Charge Transfer in a Rotaxane Nanoelectronic Switch
Mechanically interlocked molecular architectures (MIMAs) are supramolecular assemblies that are made up of non-bonded molecular components. Rotaxanes and catenanes are members of this broad, topologically-complex, class of supramolecular assemblies. A rotaxane contains a long, dumbbell-shaped component that threads through at least one macrocyclic ring. A catenane contains two or more interlocked macrocyclic rings. Switchable rotaxanes and catenanes are designed such that a mechanical motion induced by an external stimulus results in a change in the system’s co-conformation. Switching may be induced electrochemically, photochemically, and by changes in pH, depending on the non-covalent interactions between the system’s subunits. Because of their switchable nature, these assemblies are promising candidates for nanoscale devices.
The most widely recognized example of MIMA-based electronic switch is the Stoddart-Heath-type [2]rotaxane. These bistable rotaxanes are able to act as simple nanoelectronic switches because their two co-conformations demonstrate different electrical conductance.
We investigated flow of charge in the two co-conformations of a bistable Stoddart-Heath-type [2]rotaxane. The system is made up of a tetracationic cyclobis-(paraquat-p-phenylene) (CBPQT4+) ring threaded by a dumbell that contains two π-electron rich binding sites: tetrathiafulvalene (TTF) and 1,5-dioxynaphthalene (DNP). In the reduced state, the ring prefers to sit at the TTF site. Upon oxidation of the TTF group to a cationic state (TTF+ or TTF2+) by an electrochemical stimulus, the tetracationic ring is electrostatically repelled from the cationic TTF site to the neutral DNP site. The switch is in the “off,” or low conductance, state in the ground state co-conformation (GSCC) when the ring is centered at the TTF site, and switches to the “on,” or high conductance state, the metastable state co-conformation (MSCC), when the ring is centered at the DNP site.
We extended a statistical approach for quantifying transit time to a multi-electron time-dependent wavefunction, and used this approach to obtain statistical predictions of electron transit times in the switchable rotaxane. The timescale of charge movement from the TTF group to the DNP group was characterized in each co-conformation.
Partitioning this rotaxane into distinct spatial regions is complicated by the fact that the system contains mechanically interlocked subunits with a relative positioning that varies with co-conformation. To address these challenges, Mulliken population analysis is used to track the flow of electron density over time. This approach facilitates spatial region partitioning by allowing specific atoms to be assigned to a spatial region regardless of their relative positions.

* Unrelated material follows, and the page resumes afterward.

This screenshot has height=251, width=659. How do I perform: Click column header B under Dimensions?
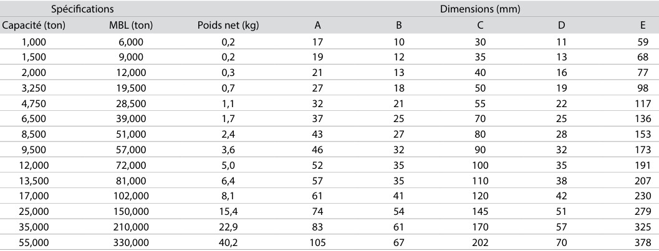tap(398, 26)

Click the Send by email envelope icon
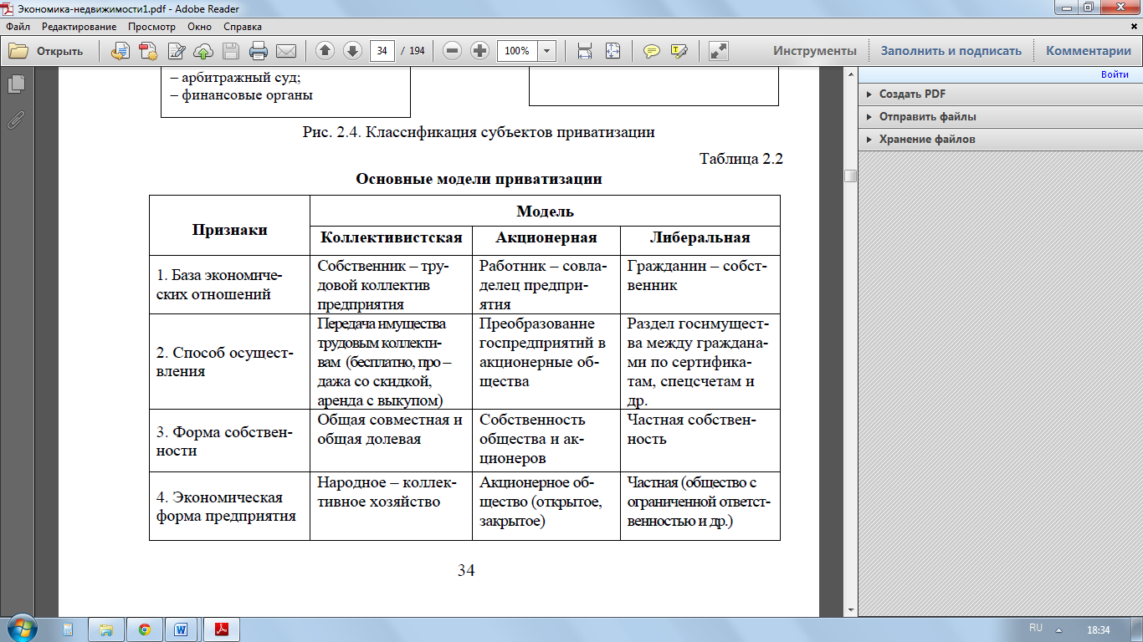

Electron transfer times for each co-conformation are extracted for specific levels of statistical confidence. We find that charge transfer occurs more rapidly in the MSCC than the GSCC, consistent with the experimentally reported difference in electrical conductance. Path information revealed by this method offers information about the influence of ring position on the mechanism of electron transit.

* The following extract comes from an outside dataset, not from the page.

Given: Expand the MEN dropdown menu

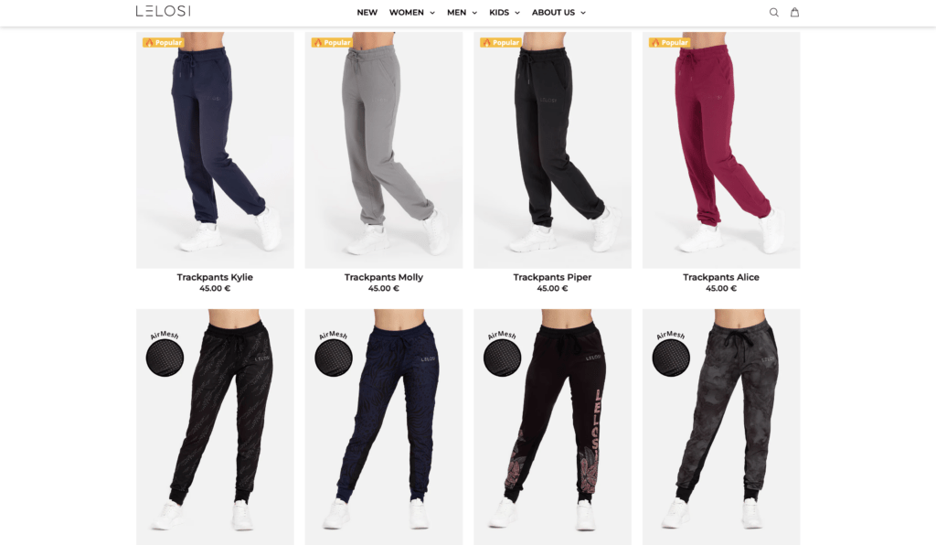Looking at the screenshot, I should click(x=462, y=13).
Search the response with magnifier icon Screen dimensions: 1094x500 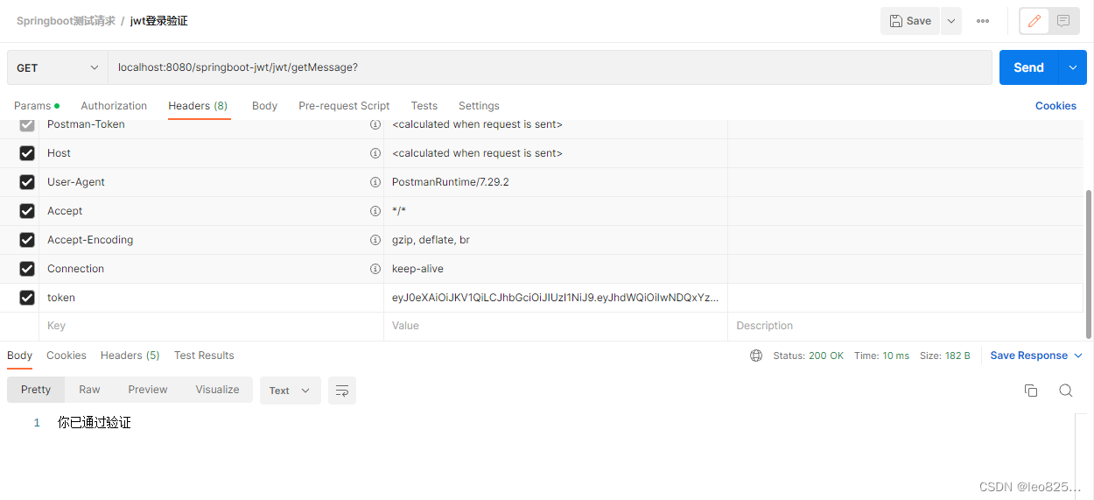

This is the first reported application of this statistical approach for quantifying quantum particle transit to a switchable supramolecular assembly. These results show that this method can be used to explore the relative timescales of electronic charge transfer in switchable MIMAs, and could serve as a tool for designing nanoscale systems with suitable transport properties for applications in electronics and information storage.